Quando eu cheguei em Londres, 2 meses antes dessa viagem à Paris, me lembro de estar bastante preocupada. Era minha primeira viagem internacional sozinha e eu estava insegura com muitas questões, mas morar lá, viver a cidade em sua essência, conhecer pessoas de todo o lugar do mundo, usar da estrutura que a cidade oferece para turistas e nativos e, claro, dominar o idioma, me deixou bem adaptada, e essas coisas você não aprende até que vivencie. Ao final da viagem, conhecia algumas partes de Londres como a palma da mão. Andei bastante sozinha por lá, entrei em bares e restaurantes, fiz amizades, tive alguns encontros e fui percebendo que a reação “oh meu Deus, ela vai viajar sozinha!”, depende de como você se percebe. Você pode dizer com um sorriso no rosto transmitindo animação “Sim, eu vou viajar sozinha!”, ou você pode dizer um pouco constrangida “é, não consegui companhia, vou ter que ir sozinha”.

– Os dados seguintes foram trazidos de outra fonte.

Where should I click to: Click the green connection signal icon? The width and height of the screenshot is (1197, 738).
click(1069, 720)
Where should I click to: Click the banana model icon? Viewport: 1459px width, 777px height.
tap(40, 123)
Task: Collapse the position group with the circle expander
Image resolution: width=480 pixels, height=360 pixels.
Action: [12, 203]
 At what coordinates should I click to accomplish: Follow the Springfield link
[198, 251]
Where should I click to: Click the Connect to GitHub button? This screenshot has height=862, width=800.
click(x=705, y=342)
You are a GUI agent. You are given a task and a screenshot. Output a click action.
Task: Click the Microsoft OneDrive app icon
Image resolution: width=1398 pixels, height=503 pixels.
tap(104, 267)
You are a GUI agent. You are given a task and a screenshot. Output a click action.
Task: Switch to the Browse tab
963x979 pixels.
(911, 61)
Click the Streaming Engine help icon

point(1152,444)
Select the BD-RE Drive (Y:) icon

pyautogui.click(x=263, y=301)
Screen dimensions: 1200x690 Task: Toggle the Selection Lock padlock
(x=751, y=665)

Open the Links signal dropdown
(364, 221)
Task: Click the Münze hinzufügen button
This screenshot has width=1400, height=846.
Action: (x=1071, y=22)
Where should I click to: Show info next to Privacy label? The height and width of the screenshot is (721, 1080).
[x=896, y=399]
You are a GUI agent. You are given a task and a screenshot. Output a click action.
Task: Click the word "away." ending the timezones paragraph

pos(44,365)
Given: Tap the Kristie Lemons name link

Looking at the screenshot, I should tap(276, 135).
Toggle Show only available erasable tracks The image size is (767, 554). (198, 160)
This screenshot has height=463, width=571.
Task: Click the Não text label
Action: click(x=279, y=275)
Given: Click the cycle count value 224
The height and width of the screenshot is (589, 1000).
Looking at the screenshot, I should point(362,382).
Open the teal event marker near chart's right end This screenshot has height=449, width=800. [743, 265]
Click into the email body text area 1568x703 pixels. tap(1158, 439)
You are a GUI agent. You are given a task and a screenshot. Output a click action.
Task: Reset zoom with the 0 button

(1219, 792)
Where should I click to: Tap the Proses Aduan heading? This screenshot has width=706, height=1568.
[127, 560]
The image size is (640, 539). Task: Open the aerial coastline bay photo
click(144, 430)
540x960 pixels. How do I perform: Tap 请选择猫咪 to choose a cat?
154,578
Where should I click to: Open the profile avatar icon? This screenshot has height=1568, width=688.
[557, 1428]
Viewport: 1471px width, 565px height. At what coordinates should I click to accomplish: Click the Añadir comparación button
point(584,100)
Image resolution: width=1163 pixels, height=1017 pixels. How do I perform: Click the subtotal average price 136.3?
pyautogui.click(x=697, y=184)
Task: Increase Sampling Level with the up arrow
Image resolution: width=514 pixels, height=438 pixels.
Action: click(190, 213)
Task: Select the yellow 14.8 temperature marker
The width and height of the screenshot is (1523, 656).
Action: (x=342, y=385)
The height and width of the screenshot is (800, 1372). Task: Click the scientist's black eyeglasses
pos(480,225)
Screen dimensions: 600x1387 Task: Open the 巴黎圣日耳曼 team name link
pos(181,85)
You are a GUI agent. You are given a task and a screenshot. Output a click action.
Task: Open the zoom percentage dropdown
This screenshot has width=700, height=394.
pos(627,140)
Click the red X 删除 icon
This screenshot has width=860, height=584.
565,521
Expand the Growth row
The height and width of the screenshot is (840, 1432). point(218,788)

Estar sozinha e bem acompanhada depende de você, a escolha de entrar em um Pub desacompanhada e se preocupar em como as pessoas vão te olhar, entrar e estar aberta a conhecer pessoas novas ou entrar e apreciar um drink ou um pint de cerveja em sua própria companhia é sua, e as duas últimas podem ser bem mais agradáveis e surpreendentes do que se imagina. Pode parecer muito clichê, mas apreciar a própria companhia é muito importante, caso contrário você pode estar em casa ou na viagem dos seus sonhos e ficará entediada da mesma forma. É preciso que você se sinta bem em sua própria companhia para que os outros também sintam. É preciso transmitir uma boa energia (eu acredito nisso) para que os outros também sintam, como dizem por aí, é preciso que você cuide do próprio jardim para que as borboletas apareçam. E tenha certeza que elas sempre aparecem.